▶ Work to do:
1. Reproduce the passage of the keyboard discussion between "The five keys" and "5=Undefined. Very handy.", inclusive, substituting "VMware" for "Virtualbox".
2. Render the entries between the lines holding "Image resolution: width=1568" and "point(98,379)", inclusive, as a two-column CSV with the columns request and answer. Give one row per entry, put each field in quotes, and turn line breaks into spaces.

▶ Selected passage:
Over the years, I've collected a lot of keyboard/mouse combinations. Right now, on my primary desktop, I'm using a Lofitech MK520 combo, the keyboard of which is prone to stuttering. I've tried changing the repeat speed to no avail. My refurbished Dell 760 came with a Micro Classic KB-US919EB Basic Wired Keyboard, but I initially used a Logitech K120 wired keyboard and recently switched to a Wireless Desktop Optical Black combo that I've had for several years (the battery cover for the mouse is missing). I also have a Microsoft Wireless Comfort Keyboard/Mouse combo that I'd set aside for some sort of connectivity problem -- I'll have to try it again.. I hate the keyboard on my old HP/Compac laptop due to the amount of space taken up by the touchpad. Somewhere in the house is an old Microsoft ergonomic wired keyboard, which was quite nice AIRC. :grin:


----------



## billsharpe (Jan 25, 2007)

There are 21 special function keys on my Microsoft wireless keyboard. They are all far enough away from the main keyboard that I do not hit any of them accidentally. I do not use all of them but the ones I use are used frequently. I prefer using the keyboard rather than the mouse if at all possible, i.e. Ctrl-S to save a file, Alt-F4 to close a program.


----------



## Mark Holtz (Mar 23, 2002)

The five keys at the top of my keyboard allows me quick access to some frequently used programs. 1=Notepad++, 2=Keypass, 3=Virtualbox, 4=FreeFileSync, 5=Undefined. Very handy.


----------

▶ Data records:
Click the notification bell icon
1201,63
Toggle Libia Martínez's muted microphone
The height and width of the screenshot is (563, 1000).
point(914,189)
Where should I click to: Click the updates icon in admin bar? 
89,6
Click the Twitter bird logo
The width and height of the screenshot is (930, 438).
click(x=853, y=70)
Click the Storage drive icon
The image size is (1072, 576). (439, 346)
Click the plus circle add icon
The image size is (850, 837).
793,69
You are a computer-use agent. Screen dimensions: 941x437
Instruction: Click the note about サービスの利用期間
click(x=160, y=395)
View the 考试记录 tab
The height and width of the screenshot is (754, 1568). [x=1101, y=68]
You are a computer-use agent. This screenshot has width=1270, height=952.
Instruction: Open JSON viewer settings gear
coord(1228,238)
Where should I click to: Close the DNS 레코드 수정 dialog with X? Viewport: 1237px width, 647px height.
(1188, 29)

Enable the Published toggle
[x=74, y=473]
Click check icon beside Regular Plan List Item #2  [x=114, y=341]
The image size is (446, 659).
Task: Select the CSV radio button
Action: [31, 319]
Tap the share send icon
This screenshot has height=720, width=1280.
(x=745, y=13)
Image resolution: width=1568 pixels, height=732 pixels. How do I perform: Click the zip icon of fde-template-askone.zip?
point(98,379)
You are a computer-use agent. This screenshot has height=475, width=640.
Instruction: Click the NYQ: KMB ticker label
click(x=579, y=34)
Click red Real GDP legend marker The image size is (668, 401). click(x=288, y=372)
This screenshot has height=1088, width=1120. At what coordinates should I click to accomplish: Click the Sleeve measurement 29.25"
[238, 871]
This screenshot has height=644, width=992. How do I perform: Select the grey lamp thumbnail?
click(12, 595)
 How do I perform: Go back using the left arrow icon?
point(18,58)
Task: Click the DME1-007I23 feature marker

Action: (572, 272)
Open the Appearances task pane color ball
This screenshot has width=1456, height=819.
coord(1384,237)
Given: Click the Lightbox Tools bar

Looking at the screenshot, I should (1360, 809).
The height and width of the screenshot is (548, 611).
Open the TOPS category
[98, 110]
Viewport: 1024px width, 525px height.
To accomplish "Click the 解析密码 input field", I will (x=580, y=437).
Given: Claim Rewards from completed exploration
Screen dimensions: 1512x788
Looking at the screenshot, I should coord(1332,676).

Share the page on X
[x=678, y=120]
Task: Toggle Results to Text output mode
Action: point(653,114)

▶ Final results:
1.
The five keys at the top of my keyboard allows me quick access to some frequently used programs. 1=Notepad++, 2=Keypass, 3=VMware, 4=FreeFileSync, 5=Undefined. Very handy.

2.
request,answer
"Image resolution: width=1568 pixels, height=732 pixels. How do I perform: Click the zip icon of fde-template-askone.zip?","point(98,379)"